THE INPUT section start

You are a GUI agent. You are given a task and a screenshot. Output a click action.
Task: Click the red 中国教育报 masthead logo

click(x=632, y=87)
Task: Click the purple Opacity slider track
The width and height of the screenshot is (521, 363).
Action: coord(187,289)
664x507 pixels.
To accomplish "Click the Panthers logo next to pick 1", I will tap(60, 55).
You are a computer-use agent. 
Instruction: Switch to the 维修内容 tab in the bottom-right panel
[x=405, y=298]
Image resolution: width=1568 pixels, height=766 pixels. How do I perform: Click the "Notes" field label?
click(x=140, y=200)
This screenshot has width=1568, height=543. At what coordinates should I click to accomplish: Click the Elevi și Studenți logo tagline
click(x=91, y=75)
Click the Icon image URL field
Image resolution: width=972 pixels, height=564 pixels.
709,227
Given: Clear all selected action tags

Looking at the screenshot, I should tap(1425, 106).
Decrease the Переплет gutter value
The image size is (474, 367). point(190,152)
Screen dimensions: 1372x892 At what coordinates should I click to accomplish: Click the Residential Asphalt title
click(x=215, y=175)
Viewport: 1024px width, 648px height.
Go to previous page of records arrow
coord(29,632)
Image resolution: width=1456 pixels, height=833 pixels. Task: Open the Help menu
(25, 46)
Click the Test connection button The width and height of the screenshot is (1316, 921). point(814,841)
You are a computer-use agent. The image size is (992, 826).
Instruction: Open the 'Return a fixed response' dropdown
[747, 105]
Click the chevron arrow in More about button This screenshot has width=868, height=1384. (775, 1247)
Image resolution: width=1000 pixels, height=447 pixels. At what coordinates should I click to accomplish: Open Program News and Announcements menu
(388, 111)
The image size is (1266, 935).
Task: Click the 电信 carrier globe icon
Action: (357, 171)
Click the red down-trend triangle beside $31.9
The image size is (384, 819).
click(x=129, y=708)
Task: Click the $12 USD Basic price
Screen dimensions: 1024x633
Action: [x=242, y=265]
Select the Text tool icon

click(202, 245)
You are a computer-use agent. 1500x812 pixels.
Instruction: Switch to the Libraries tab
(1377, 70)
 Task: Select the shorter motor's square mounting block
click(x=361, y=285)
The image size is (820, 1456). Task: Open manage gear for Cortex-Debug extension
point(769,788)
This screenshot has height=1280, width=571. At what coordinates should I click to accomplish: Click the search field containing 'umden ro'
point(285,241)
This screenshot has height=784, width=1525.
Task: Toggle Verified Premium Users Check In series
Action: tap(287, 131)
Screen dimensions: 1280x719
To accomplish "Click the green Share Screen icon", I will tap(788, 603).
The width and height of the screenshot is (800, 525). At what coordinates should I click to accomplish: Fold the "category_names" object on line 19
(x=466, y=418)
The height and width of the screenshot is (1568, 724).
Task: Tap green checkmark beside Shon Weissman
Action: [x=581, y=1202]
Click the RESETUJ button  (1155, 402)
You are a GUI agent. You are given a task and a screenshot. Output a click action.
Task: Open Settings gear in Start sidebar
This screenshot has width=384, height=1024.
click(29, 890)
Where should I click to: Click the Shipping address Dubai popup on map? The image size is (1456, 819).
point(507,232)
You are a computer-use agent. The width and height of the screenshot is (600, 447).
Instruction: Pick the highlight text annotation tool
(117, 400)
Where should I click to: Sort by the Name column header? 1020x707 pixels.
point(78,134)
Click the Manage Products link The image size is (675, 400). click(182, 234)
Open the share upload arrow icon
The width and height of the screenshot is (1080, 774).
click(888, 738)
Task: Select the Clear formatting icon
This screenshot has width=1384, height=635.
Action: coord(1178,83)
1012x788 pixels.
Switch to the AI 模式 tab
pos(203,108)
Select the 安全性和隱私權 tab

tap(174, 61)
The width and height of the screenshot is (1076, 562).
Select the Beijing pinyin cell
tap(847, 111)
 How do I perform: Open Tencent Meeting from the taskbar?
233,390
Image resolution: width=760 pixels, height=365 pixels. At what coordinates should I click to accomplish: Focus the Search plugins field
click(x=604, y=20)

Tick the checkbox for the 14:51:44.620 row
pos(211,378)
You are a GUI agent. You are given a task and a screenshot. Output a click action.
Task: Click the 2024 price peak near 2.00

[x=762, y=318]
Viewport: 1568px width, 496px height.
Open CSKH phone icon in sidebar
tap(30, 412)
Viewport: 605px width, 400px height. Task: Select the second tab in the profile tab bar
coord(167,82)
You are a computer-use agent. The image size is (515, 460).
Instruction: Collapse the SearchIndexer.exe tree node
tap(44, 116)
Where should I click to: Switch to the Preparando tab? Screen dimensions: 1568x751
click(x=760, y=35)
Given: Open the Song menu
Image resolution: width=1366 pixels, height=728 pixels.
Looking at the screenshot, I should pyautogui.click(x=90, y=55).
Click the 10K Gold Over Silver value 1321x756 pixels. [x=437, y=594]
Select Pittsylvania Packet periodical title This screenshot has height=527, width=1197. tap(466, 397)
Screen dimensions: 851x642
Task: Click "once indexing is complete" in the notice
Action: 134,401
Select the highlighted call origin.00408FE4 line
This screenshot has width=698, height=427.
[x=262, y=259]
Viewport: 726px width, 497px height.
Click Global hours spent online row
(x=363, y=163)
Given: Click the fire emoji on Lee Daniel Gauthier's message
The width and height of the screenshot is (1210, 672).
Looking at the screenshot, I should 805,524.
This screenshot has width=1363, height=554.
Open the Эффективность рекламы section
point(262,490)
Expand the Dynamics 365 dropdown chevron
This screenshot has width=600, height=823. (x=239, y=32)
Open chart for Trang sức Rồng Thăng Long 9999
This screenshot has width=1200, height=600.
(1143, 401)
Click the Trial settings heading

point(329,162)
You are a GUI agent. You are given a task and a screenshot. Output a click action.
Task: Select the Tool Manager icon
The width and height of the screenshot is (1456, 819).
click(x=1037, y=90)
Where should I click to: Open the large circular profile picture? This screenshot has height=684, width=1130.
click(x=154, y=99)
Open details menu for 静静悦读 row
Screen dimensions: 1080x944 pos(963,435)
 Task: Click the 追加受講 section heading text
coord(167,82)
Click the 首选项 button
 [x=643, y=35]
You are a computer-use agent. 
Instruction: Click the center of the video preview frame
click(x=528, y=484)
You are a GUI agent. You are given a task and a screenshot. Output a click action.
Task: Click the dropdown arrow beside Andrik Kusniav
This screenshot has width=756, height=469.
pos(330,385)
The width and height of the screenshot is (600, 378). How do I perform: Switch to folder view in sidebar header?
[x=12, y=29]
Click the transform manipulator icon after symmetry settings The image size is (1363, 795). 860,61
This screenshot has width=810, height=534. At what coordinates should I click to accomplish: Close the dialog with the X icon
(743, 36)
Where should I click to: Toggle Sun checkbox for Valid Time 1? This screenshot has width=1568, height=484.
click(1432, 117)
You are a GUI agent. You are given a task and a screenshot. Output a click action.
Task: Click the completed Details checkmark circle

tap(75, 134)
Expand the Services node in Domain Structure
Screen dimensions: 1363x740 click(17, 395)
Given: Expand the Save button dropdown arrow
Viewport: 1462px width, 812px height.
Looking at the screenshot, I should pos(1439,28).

THE INPUT section end

- ABOUT THIS TASK: Give back exactly the lines above, from the line containing "1012x788 pixels." through the line containing "You are a computer-use agent. The image size is (515, 460).", with both end lines and nothing more.

- RESULT FOR THIS EXERCISE:
1012x788 pixels.
Switch to the AI 模式 tab
pos(203,108)
Select the 安全性和隱私權 tab

tap(174, 61)
The width and height of the screenshot is (1076, 562).
Select the Beijing pinyin cell
tap(847, 111)
 How do I perform: Open Tencent Meeting from the taskbar?
233,390
Image resolution: width=760 pixels, height=365 pixels. At what coordinates should I click to accomplish: Focus the Search plugins field
click(x=604, y=20)

Tick the checkbox for the 14:51:44.620 row
pos(211,378)
You are a GUI agent. You are given a task and a screenshot. Output a click action.
Task: Click the 2024 price peak near 2.00

[x=762, y=318]
Viewport: 1568px width, 496px height.
Open CSKH phone icon in sidebar
tap(30, 412)
Viewport: 605px width, 400px height. Task: Select the second tab in the profile tab bar
coord(167,82)
You are a computer-use agent. The image size is (515, 460).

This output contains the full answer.